What you write must match, character for character, the lines from the one with "Given: Open the Edit colours wheel" down to the one with "Click the KROKIT logo" in the listing below, minus its pictures.

*SUPPLIED MATERIAL*
----

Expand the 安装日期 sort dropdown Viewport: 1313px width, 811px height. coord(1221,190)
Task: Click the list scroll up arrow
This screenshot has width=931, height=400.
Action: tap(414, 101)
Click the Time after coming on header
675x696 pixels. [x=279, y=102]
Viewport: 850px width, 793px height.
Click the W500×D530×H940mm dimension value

----

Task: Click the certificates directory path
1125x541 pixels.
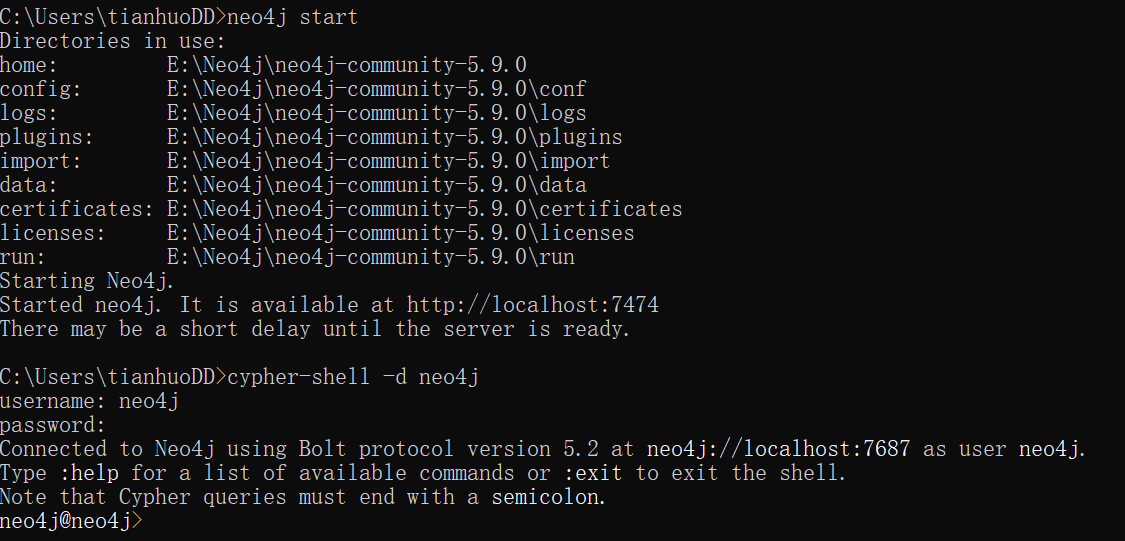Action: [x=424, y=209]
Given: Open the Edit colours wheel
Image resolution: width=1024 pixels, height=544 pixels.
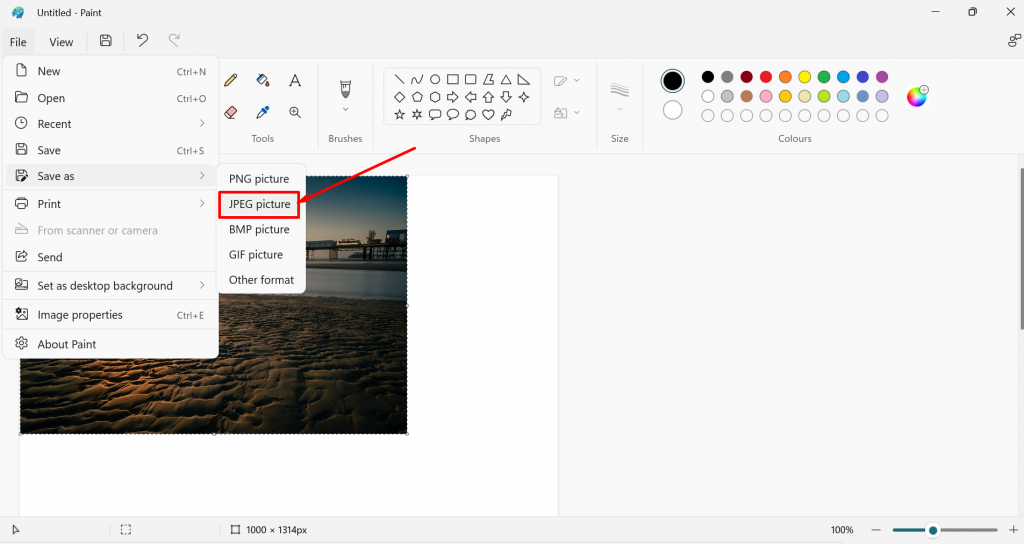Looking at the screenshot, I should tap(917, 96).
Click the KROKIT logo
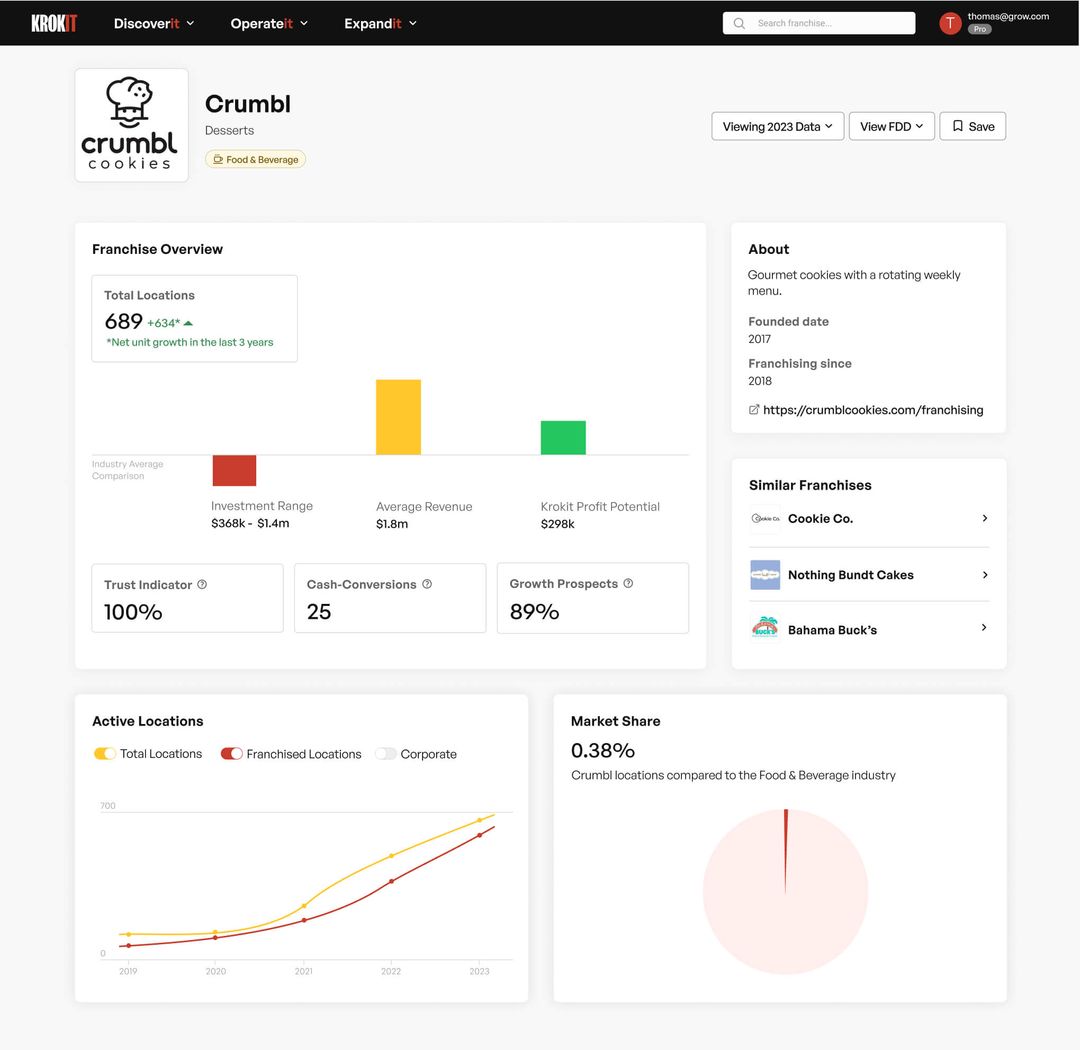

----

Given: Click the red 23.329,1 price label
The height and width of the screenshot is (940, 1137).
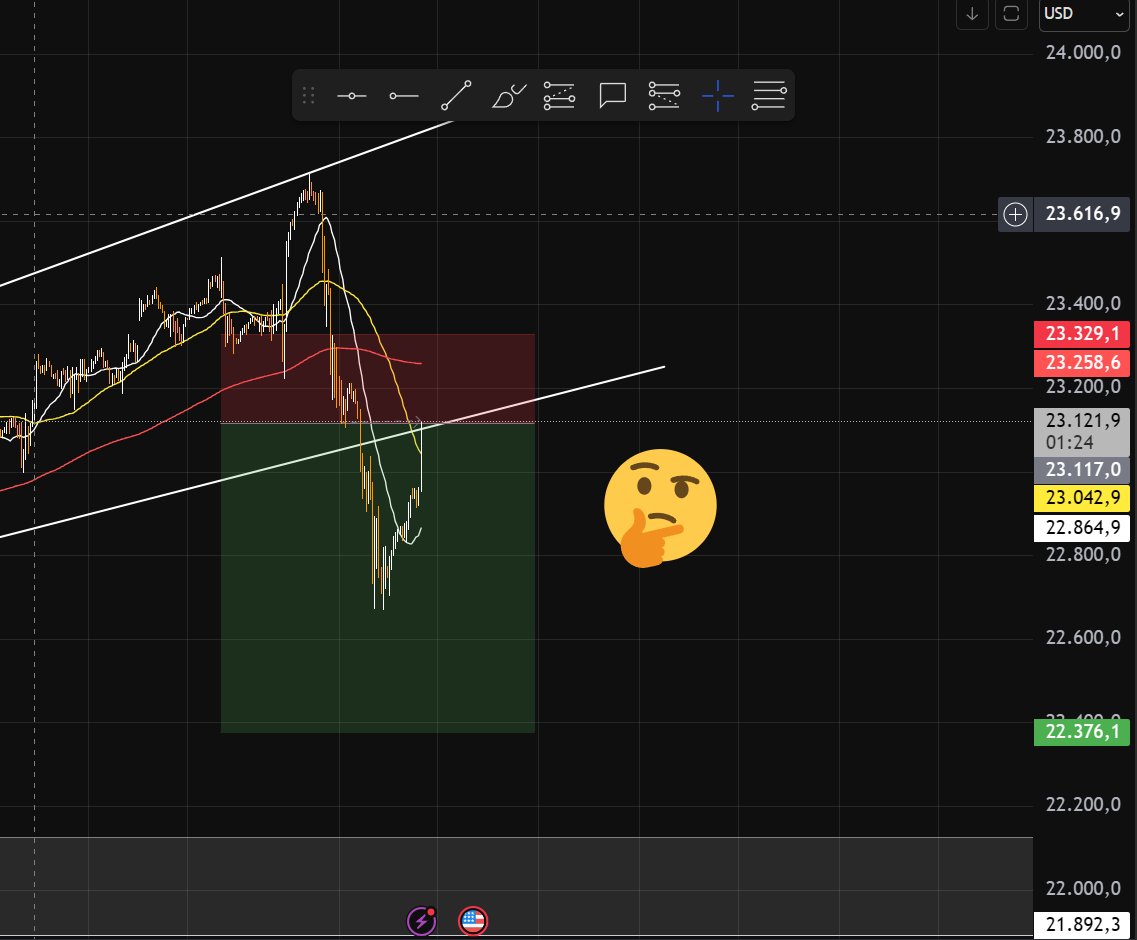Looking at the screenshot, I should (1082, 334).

----

*EXERCISE RESULT*
Given: Open the Edit colours wheel
Image resolution: width=1024 pixels, height=544 pixels.
Looking at the screenshot, I should tap(917, 96).
Click the KROKIT logo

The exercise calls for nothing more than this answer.